▶ [PROBLEM DESCRIPTION]
All of the entries should be written out again exactly.

### DATASET RECORDS ###

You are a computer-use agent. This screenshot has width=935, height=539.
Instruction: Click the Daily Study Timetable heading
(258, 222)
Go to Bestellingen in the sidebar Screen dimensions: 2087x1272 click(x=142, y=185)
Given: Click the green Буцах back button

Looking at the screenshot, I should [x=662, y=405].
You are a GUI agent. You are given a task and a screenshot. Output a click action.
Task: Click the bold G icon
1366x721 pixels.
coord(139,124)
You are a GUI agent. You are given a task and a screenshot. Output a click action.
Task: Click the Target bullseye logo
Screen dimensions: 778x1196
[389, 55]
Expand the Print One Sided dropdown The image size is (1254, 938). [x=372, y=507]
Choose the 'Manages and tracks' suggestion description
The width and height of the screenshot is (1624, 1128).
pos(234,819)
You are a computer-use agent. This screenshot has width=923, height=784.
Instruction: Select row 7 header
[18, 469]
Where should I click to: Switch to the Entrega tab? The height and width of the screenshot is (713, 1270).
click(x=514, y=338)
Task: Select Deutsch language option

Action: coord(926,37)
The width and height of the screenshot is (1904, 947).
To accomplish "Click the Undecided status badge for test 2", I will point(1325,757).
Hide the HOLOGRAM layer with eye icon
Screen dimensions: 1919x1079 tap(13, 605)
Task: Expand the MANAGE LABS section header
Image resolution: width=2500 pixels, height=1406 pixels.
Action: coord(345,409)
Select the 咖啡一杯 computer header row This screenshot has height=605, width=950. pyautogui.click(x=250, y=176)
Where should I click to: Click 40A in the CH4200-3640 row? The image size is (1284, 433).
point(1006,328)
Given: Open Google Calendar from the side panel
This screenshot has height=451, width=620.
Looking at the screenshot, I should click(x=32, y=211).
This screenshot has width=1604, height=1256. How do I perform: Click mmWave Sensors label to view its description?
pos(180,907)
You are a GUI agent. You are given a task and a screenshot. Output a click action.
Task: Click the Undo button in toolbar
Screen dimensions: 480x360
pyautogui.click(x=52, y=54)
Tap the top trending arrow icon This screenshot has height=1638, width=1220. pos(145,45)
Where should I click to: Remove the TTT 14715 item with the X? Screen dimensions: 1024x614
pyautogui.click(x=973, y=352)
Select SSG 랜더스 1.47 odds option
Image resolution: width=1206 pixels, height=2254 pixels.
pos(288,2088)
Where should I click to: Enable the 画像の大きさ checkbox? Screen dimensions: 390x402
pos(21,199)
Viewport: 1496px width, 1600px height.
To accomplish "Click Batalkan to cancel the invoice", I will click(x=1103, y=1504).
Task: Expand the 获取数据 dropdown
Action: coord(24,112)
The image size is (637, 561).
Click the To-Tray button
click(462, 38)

###

▶ [RESPONSE]
You are a computer-use agent. This screenshot has width=935, height=539.
Instruction: Click the Daily Study Timetable heading
(258, 222)
Go to Bestellingen in the sidebar Screen dimensions: 2087x1272 click(x=142, y=185)
Given: Click the green Буцах back button

Looking at the screenshot, I should [x=662, y=405].
You are a GUI agent. You are given a task and a screenshot. Output a click action.
Task: Click the bold G icon
1366x721 pixels.
coord(139,124)
You are a GUI agent. You are given a task and a screenshot. Output a click action.
Task: Click the Target bullseye logo
Screen dimensions: 778x1196
[389, 55]
Expand the Print One Sided dropdown The image size is (1254, 938). [x=372, y=507]
Choose the 'Manages and tracks' suggestion description
The width and height of the screenshot is (1624, 1128).
pos(234,819)
You are a computer-use agent. This screenshot has width=923, height=784.
Instruction: Select row 7 header
[18, 469]
Where should I click to: Switch to the Entrega tab? The height and width of the screenshot is (713, 1270).
click(x=514, y=338)
Task: Select Deutsch language option

Action: coord(926,37)
The width and height of the screenshot is (1904, 947).
To accomplish "Click the Undecided status badge for test 2", I will point(1325,757).
Hide the HOLOGRAM layer with eye icon
Screen dimensions: 1919x1079 tap(13, 605)
Task: Expand the MANAGE LABS section header
Image resolution: width=2500 pixels, height=1406 pixels.
Action: coord(345,409)
Select the 咖啡一杯 computer header row This screenshot has height=605, width=950. pyautogui.click(x=250, y=176)
Where should I click to: Click 40A in the CH4200-3640 row? The image size is (1284, 433).
point(1006,328)
Given: Open Google Calendar from the side panel
This screenshot has height=451, width=620.
Looking at the screenshot, I should click(x=32, y=211).
This screenshot has width=1604, height=1256. How do I perform: Click mmWave Sensors label to view its description?
pos(180,907)
You are a GUI agent. You are given a task and a screenshot. Output a click action.
Task: Click the Undo button in toolbar
Screen dimensions: 480x360
pyautogui.click(x=52, y=54)
Tap the top trending arrow icon This screenshot has height=1638, width=1220. pos(145,45)
Where should I click to: Remove the TTT 14715 item with the X? Screen dimensions: 1024x614
pyautogui.click(x=973, y=352)
Select SSG 랜더스 1.47 odds option
Image resolution: width=1206 pixels, height=2254 pixels.
pos(288,2088)
Where should I click to: Enable the 画像の大きさ checkbox? Screen dimensions: 390x402
pos(21,199)
Viewport: 1496px width, 1600px height.
To accomplish "Click Batalkan to cancel the invoice", I will click(x=1103, y=1504).
Task: Expand the 获取数据 dropdown
Action: coord(24,112)
The image size is (637, 561).
Click the To-Tray button
click(462, 38)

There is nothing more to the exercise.